—Je me trouve assez bien pour me risquer, répondit Tullia.
Tullia vint donc au premier entr’acte, et renouvela connaissance avec Esther, qui se tint dans les généralités.
—Et d’où reviens-tu, ma chère enfant? demanda la danseuse qui n’en pouvait mais de curiosité.

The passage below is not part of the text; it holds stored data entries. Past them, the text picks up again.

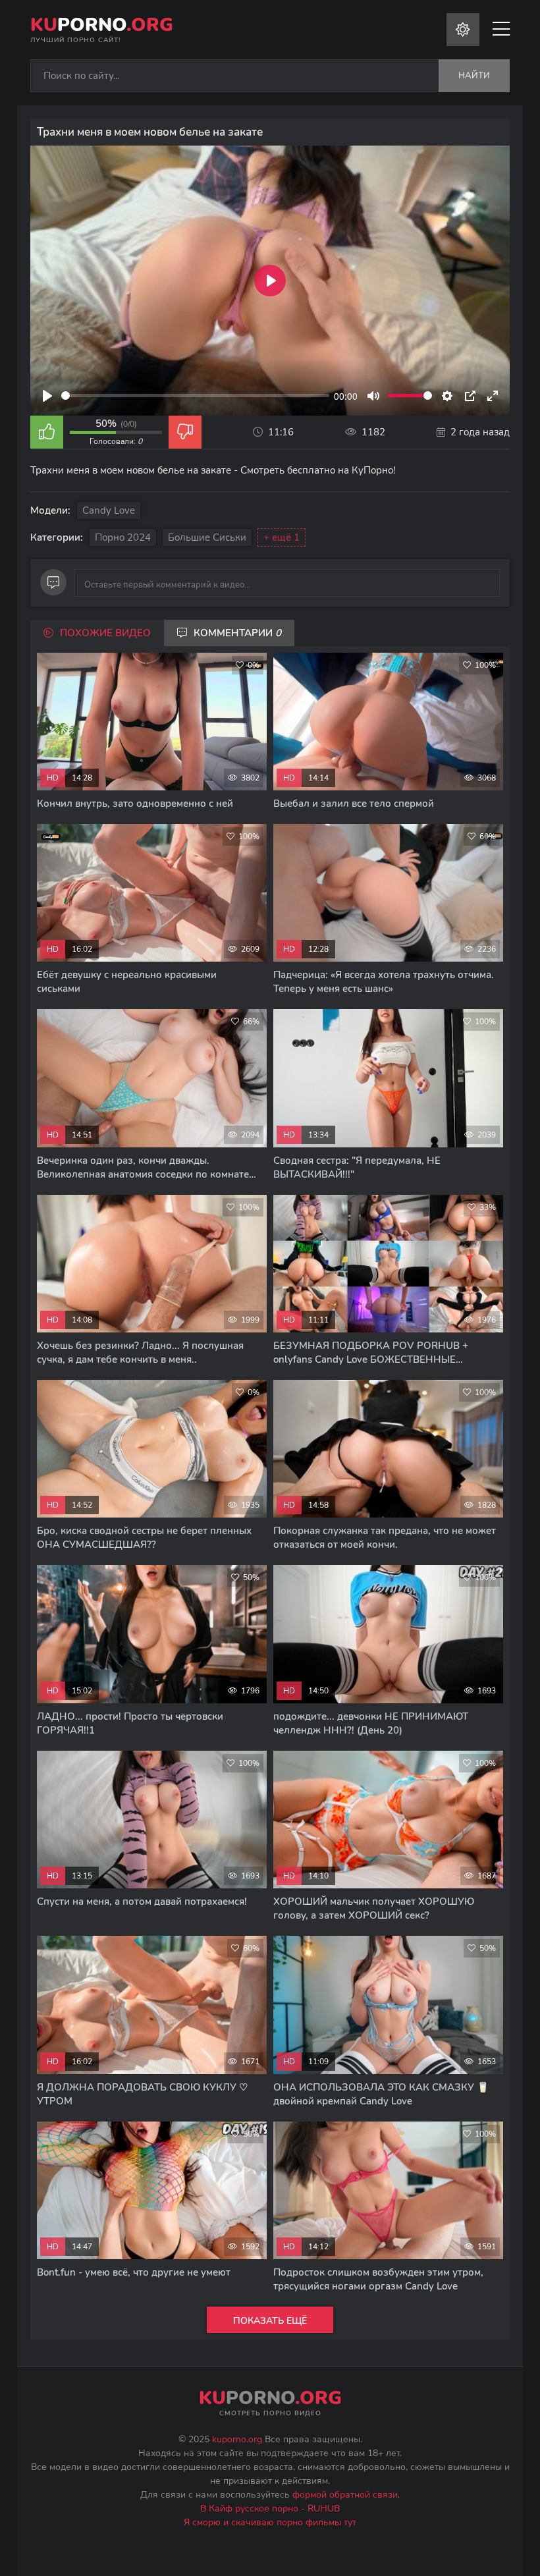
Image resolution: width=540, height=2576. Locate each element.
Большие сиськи (207, 537)
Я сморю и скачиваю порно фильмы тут (270, 2522)
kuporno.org (237, 2439)
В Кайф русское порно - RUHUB (270, 2508)
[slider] (195, 395)
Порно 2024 (123, 537)
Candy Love (108, 510)
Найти (474, 76)
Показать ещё (270, 2321)
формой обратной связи (345, 2494)
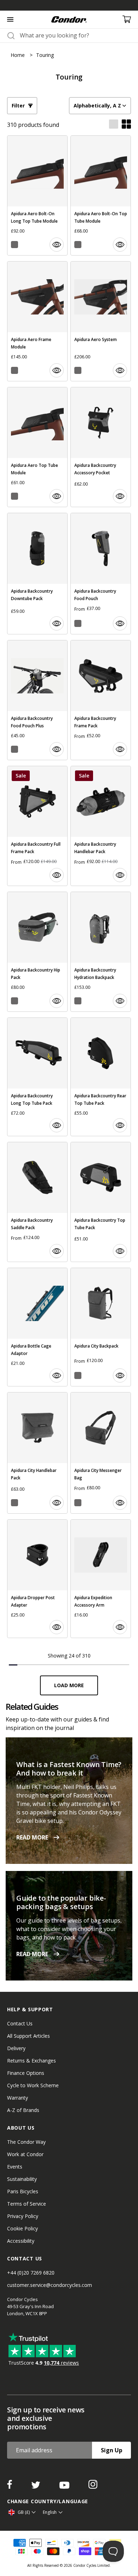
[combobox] (75, 35)
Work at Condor (25, 2154)
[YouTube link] (65, 2486)
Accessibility (20, 2240)
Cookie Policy (22, 2228)
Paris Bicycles (22, 2191)
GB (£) (24, 2512)
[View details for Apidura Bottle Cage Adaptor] (37, 1327)
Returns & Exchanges (31, 2060)
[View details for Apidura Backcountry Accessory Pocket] (101, 447)
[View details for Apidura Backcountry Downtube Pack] (37, 573)
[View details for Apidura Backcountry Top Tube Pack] (101, 1202)
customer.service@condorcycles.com (49, 2285)
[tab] (69, 5)
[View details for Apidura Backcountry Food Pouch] (101, 573)
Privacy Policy (22, 2216)
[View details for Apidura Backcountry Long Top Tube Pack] (37, 1077)
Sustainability (22, 2179)
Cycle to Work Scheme (33, 2085)
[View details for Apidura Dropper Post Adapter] (37, 1579)
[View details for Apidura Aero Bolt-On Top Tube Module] (101, 195)
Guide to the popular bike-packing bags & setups (61, 1902)
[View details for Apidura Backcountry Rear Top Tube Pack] (101, 1077)
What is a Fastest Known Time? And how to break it (68, 1769)
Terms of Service (26, 2203)
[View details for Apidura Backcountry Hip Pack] (37, 951)
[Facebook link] (10, 2486)
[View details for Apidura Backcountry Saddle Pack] (37, 1202)
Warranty (17, 2097)
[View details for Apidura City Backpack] (101, 1327)
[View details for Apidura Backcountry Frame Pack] (101, 700)
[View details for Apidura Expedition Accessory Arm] (101, 1579)
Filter (18, 105)
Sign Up (111, 2450)
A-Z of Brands (23, 2110)
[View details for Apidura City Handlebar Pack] (37, 1452)
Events (14, 2166)
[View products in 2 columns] (126, 124)
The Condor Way (26, 2141)
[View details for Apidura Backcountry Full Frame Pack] (37, 826)
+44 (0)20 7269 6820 (30, 2272)
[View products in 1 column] (113, 124)
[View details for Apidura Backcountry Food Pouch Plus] (37, 700)
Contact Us (20, 2023)
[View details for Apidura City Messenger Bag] (101, 1452)
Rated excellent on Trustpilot (73, 5)
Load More (69, 1685)
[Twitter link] (36, 2486)
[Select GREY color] (14, 244)
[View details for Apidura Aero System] (101, 321)
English (50, 2512)
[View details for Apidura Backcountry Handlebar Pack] (101, 826)
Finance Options (25, 2073)
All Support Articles (28, 2035)
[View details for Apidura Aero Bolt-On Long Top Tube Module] (37, 195)
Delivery (16, 2048)
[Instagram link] (92, 2486)
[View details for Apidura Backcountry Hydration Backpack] (101, 951)
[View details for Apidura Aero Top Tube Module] (37, 447)
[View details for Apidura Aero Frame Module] (37, 321)
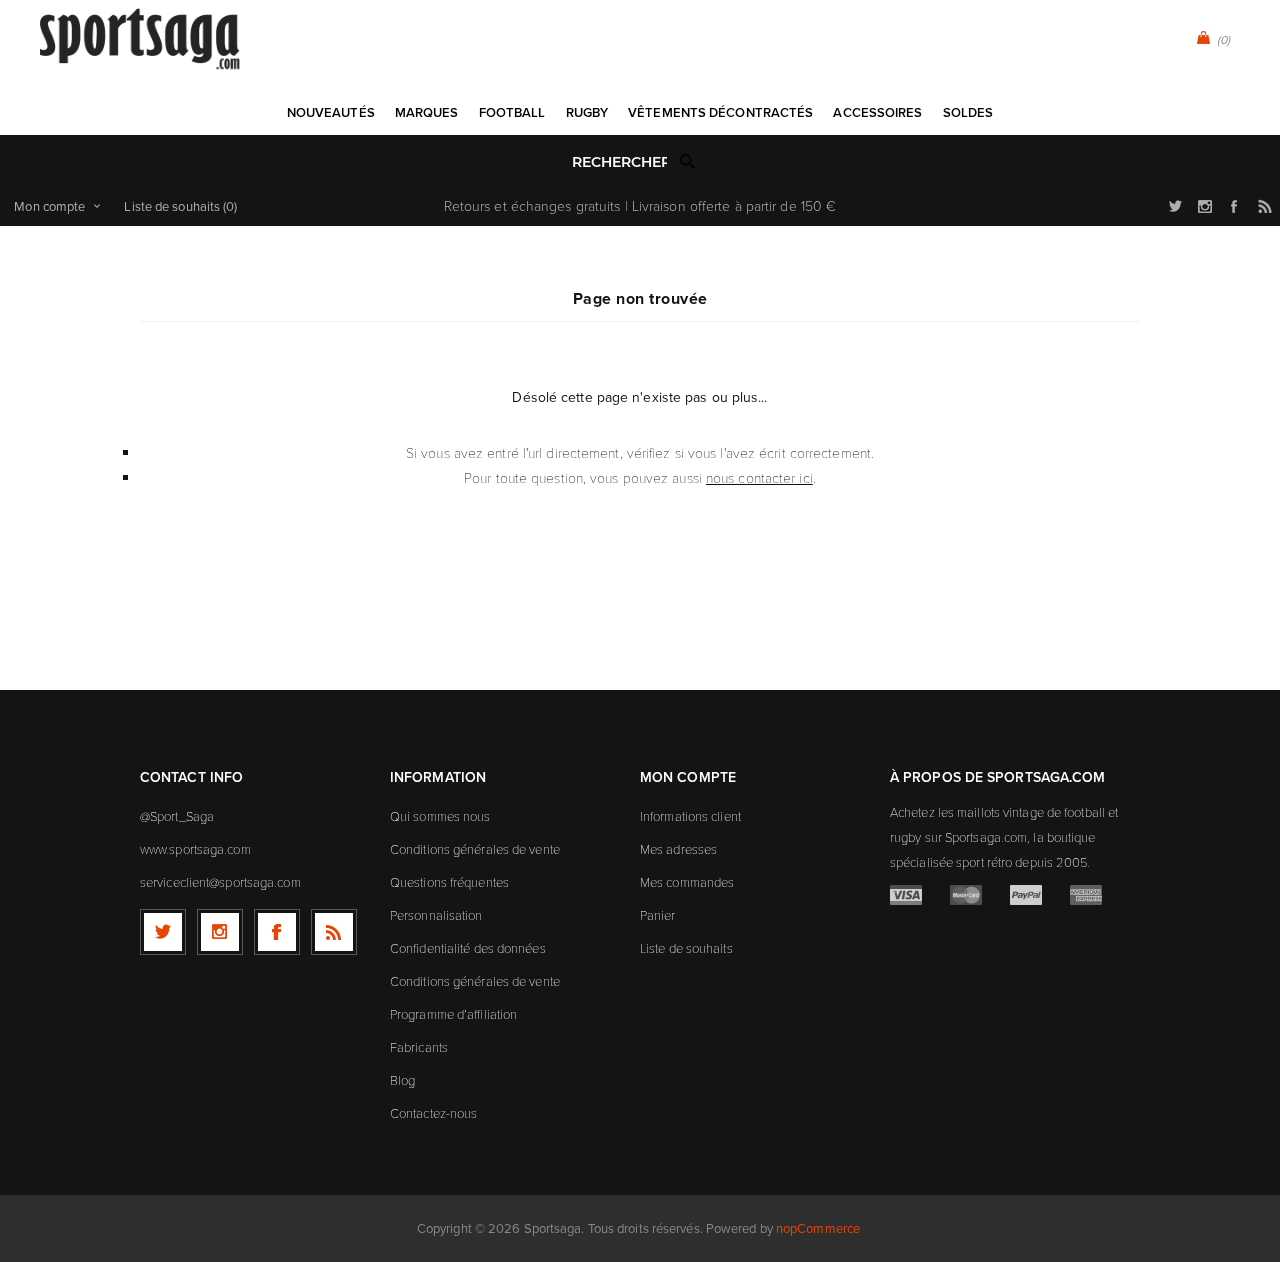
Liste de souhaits (686, 948)
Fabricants (419, 1047)
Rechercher (688, 161)
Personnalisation (436, 915)
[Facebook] (277, 932)
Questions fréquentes (449, 882)
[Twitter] (163, 932)
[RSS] (334, 932)
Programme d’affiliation (453, 1014)
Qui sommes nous (440, 816)
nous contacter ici (759, 477)
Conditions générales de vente (475, 849)
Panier (658, 915)
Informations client (690, 816)
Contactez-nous (433, 1113)
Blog (402, 1080)
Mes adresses (678, 849)
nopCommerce (818, 1228)
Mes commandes (687, 882)
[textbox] (619, 162)
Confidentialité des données (468, 948)
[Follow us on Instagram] (220, 932)
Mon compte (49, 206)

—Oh! je suis restée pendant cinq ans dans un château des Alpes avec un Anglais jaloux comme un tigre, un nabab; je l’appelais un nabot, car il n’était pas si grand que le bailli de Ferrette. Et je suis retombée à un banquier, de caraïbe en syllabe, comme dit Florine. Aussi, maintenant que me voilà revenue à Paris, ai-je des envies de m’amuser qui me vont rendre un vrai Carnaval. J’aurai maison ouverte. Ah! il faut me refaire de cinq ans de solitude, et je commence à me rattraper. Cinq ans d’Anglais, c’est trop; d’après les affiches, on doit n’y être que six semaines.
—Est-ce le baron qui t’a donné cette dentelle?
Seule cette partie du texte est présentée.